* [Task objective]: Turn the records into a Markdown table with the columns Row and Line. Begin at the first line of the records and stop after the line that contains "This screenshot has height=782, width=1421.", and leave out blank lines.
-- START OF Exercise inputs --
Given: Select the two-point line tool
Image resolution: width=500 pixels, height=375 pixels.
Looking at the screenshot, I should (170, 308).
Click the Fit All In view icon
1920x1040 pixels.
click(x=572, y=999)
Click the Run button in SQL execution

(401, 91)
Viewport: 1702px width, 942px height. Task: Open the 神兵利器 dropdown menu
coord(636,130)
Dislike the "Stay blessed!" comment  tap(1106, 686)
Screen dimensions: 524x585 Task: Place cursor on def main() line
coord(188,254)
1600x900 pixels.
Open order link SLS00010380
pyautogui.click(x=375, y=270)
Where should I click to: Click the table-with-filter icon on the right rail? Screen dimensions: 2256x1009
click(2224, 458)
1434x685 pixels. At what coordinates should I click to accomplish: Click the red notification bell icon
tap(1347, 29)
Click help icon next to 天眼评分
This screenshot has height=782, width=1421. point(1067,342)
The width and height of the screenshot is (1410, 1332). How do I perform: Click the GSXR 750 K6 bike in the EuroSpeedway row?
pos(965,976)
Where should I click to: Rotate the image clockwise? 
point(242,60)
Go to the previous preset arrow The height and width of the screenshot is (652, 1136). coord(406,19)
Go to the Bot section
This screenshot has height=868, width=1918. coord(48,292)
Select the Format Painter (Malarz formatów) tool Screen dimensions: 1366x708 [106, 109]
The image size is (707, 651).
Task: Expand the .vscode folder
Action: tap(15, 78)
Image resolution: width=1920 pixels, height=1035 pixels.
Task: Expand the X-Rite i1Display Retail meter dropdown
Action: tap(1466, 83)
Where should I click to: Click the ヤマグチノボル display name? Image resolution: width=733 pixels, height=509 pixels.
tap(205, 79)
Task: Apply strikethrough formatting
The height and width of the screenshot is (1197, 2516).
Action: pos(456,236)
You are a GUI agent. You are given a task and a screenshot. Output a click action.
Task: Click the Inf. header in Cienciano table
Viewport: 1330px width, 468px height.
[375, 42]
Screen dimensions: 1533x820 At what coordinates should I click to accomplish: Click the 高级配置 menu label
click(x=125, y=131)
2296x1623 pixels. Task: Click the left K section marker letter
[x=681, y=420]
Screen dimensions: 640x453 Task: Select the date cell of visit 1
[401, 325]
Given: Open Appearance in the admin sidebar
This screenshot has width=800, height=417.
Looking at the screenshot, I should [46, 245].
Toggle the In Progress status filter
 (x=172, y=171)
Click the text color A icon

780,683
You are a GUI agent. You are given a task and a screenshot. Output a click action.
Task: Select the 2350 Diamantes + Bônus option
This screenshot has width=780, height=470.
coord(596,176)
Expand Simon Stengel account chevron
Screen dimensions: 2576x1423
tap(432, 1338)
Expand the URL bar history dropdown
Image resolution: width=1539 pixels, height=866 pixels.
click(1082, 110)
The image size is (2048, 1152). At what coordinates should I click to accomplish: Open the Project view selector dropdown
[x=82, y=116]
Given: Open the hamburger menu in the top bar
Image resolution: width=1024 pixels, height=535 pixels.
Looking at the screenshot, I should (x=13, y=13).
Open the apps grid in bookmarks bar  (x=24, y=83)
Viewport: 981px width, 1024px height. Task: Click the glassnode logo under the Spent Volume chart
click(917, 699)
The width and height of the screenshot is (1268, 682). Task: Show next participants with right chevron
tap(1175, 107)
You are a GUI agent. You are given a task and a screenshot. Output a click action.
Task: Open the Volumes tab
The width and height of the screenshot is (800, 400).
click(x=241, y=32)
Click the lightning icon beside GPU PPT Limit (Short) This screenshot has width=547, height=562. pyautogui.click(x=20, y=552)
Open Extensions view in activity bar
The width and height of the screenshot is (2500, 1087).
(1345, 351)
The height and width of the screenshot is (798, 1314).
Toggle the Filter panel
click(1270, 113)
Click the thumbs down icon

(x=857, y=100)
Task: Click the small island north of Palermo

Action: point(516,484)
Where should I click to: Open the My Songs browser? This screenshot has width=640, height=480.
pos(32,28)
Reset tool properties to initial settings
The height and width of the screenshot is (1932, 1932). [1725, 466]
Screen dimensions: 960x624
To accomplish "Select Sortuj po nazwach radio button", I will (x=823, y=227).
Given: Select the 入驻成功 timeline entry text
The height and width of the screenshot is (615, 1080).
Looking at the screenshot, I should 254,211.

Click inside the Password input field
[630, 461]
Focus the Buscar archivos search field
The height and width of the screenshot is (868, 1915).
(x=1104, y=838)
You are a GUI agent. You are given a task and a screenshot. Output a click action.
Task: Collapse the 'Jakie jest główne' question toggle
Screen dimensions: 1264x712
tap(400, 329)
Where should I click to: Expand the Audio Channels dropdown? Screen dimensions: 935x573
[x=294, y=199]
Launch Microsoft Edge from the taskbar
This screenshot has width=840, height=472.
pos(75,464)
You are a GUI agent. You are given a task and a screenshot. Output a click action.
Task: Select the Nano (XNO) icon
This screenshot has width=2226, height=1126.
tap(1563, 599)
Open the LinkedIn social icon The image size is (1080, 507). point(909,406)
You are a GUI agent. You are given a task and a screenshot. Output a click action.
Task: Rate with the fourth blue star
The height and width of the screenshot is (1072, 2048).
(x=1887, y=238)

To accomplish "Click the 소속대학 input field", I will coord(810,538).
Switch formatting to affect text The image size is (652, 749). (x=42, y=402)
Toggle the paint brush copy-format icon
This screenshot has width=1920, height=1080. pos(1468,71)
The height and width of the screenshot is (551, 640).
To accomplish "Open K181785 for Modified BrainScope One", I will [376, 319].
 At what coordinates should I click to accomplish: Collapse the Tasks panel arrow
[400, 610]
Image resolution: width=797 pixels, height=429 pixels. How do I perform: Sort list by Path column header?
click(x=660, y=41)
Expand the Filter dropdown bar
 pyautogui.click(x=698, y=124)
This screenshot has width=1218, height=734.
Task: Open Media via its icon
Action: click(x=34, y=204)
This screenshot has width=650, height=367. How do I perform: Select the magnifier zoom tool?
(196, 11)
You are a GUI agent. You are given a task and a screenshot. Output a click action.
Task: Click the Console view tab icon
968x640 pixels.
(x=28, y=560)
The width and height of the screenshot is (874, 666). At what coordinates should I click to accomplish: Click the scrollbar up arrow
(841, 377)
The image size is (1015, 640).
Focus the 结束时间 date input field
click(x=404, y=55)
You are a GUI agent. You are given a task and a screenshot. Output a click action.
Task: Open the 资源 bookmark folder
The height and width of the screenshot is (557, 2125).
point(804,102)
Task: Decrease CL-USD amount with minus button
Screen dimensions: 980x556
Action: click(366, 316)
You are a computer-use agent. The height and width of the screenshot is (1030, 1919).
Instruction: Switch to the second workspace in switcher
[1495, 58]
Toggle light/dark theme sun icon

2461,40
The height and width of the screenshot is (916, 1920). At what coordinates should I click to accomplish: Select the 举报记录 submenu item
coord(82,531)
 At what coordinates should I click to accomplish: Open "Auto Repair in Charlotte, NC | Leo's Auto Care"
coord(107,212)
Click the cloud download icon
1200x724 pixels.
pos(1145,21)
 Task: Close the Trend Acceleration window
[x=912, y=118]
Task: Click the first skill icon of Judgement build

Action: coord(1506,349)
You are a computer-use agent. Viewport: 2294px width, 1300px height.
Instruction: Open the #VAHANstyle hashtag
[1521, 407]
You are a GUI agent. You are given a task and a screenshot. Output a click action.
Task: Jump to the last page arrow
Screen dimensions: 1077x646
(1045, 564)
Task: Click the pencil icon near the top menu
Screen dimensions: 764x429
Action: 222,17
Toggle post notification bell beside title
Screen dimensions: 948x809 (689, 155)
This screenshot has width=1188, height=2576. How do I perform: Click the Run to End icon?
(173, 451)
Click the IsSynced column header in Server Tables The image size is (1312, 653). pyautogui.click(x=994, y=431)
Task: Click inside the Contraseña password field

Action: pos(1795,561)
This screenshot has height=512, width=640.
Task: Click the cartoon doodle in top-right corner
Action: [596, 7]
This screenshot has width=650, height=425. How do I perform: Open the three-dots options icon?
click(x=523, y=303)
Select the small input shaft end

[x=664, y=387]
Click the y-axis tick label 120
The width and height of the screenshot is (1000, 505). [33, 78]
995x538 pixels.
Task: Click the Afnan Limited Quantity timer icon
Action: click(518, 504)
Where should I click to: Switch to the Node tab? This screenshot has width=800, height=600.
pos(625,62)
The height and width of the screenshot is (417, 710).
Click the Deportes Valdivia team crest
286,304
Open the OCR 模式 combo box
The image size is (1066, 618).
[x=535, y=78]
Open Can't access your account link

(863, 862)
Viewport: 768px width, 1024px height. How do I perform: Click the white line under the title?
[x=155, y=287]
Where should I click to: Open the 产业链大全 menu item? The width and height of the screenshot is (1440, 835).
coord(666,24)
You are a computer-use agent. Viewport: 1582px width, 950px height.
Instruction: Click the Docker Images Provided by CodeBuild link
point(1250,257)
-- END OF Exercise inputs --
* [In response]:
| Row | Line |
|---|---|
| 1 | Given: Select the two-point line tool |
| 2 | Image resolution: width=500 pixels, height=375 pixels. |
| 3 | Looking at the screenshot, I should (170, 308). |
| 4 | Click the Fit All In view icon |
| 5 | 1920x1040 pixels. |
| 6 | click(x=572, y=999) |
| 7 | Click the Run button in SQL execution |
| 8 | (401, 91) |
| 9 | Viewport: 1702px width, 942px height. Task: Open the 神兵利器 dropdown menu |
| 10 | coord(636,130) |
| 11 | Dislike the "Stay blessed!" comment  tap(1106, 686) |
| 12 | Screen dimensions: 524x585 Task: Place cursor on def main() line |
| 13 | coord(188,254) |
| 14 | 1600x900 pixels. |
| 15 | Open order link SLS00010380 |
| 16 | pyautogui.click(x=375, y=270) |
| 17 | Where should I click to: Click the table-with-filter icon on the right rail? Screen dimensions: 2256x1009 |
| 18 | click(2224, 458) |
| 19 | 1434x685 pixels. At what coordinates should I click to accomplish: Click the red notification bell icon |
| 20 | tap(1347, 29) |
| 21 | Click help icon next to 天眼评分 |
| 22 | This screenshot has height=782, width=1421. point(1067,342) |